O FALECIMENTO DO REPRESENTANTE COMERCIAL E SUAS CONSEQÜÊNCIAS JURÍDICAS SOBRE O CONTRATO DE REPRESENTAÇÃO

Maria Ivonete de Souza Felício – OAB/SC 8429 - Especialista em Direito Comercial e Direito Processual Civil pela Universidade Regional de Blumenau – FURB. Assessora Jurídica do SIRECOM e do SIRENORTE – Tel. (0**47)322-1882. E-mail: ivonete@intervip.psi.br

Dependendo da relação comercial estabelecida entre as partes, a morte do representante comercial pode gerar a extinção do contrato de representação sem que seus sucessores tenham direito a indenização.

Segundo entendimento doutrinário, quando o contrato de representação for firmado por um representante comercial, na condição de pessoa física, a morte do mesmo enseja a extinção do contrato sem que seus sucessores (herdeiros) tenham direito à percepção de verba indenizatória.

Do mesmo modo, se no contrato de constituição da empresa de representação comercial estiver previsto que a morte de um dos sócios extinguirá a sociedade, falecendo um deles o contrato de representação será por conseqüência extinto, tal como ocorre com a pessoa física na forma explicitada anteriormente.

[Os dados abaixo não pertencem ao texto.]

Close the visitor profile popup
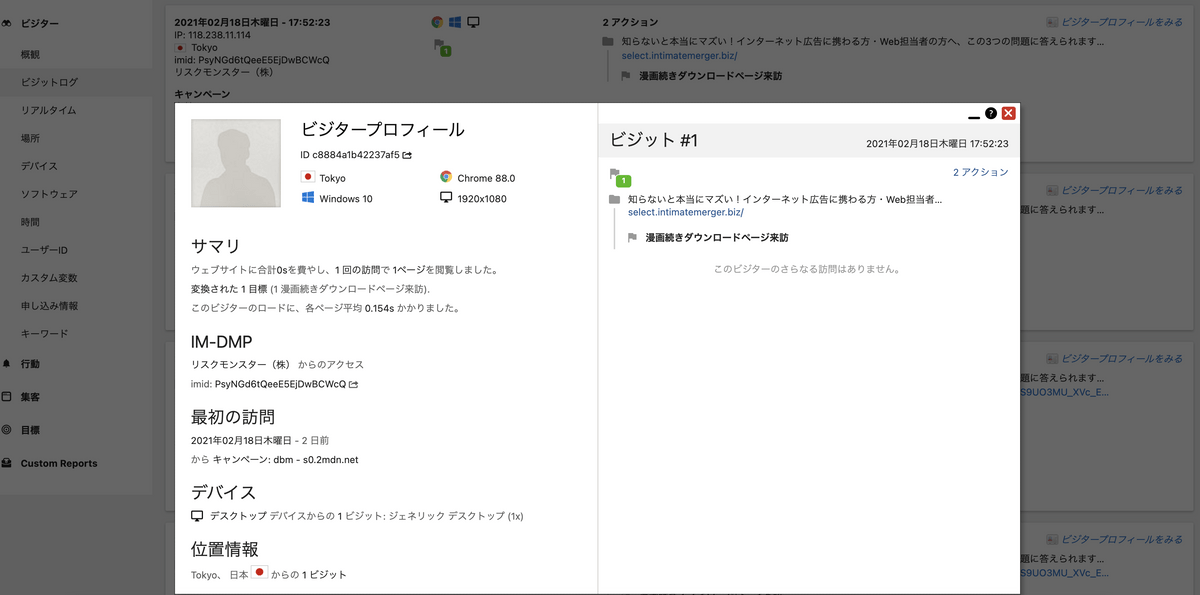 [x=1008, y=113]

Entretanto, se o contrato de representação comercial for pactuado entre pessoas jurídicas e no contrato social do representante estiver previsto que a morte de um dos sócios não extinguirá a sociedade, o vínculo existente entre este e a representada não poderá ser afetado pelo evento, porque em tal hipótese, mesmo se tratando do sócio majoritário, a alteração no quadro societário desta, não afetará, necessariamente, a obrigação assumida pela pessoa jurídica, que como se sabe, tem personalidade distinta da pessoa física dos sócios.

Assim, quando o representante comercial estiver exercendo sua atividade na condição de pessoa física, ou a pessoa jurídica por ele constituída for do tipo que se extingue com a morte de um dos sócios, falecendo o representante comercial na vigência do contrato, o mesmo será consequentemente extinto, não havendo que se falar em indenização aos seus sucessores, porquanto, frise-se, tal verba somente é devida quando a sociedade de representação comercial for do tipo que não se extingue com a morte de um dos sócio, mas sobrevindo tal fato, a representada decida pôr termo ao contrato de representação.

Inobstante o acima exposto nada impede que as partes convencionem, no contato escrito, o pagamento de indenização aos herdeiros, pela extinção do contrato de representação comercial em virtude da morte do representante.